Of the lines below, write out exactly those from the line with "For every named" through the line with "[Threads] (914, 1270)", both included, and skip the rest.
*** Opening Recorded data ***
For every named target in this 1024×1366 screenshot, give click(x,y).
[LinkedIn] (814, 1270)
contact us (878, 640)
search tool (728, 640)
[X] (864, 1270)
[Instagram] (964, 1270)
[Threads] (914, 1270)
*** Closing Recorded data ***
*** Opening Recorded data ***
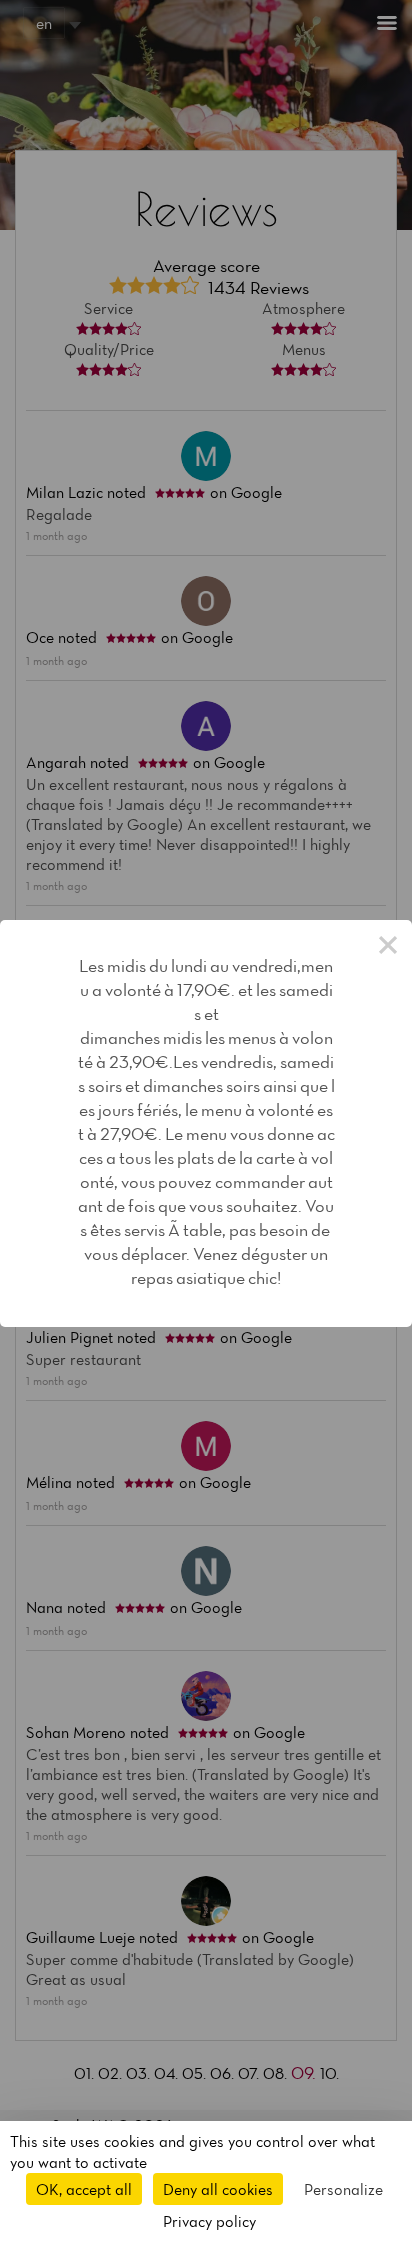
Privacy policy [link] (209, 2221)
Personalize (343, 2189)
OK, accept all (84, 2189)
*** Closing Recorded data ***
Answer to this problem:
For every named target in this 1024×1366 screenshot, give click(x,y).
[LinkedIn] (814, 1270)
contact us (878, 640)
search tool (728, 640)
[X] (864, 1270)
[Instagram] (964, 1270)
[Threads] (914, 1270)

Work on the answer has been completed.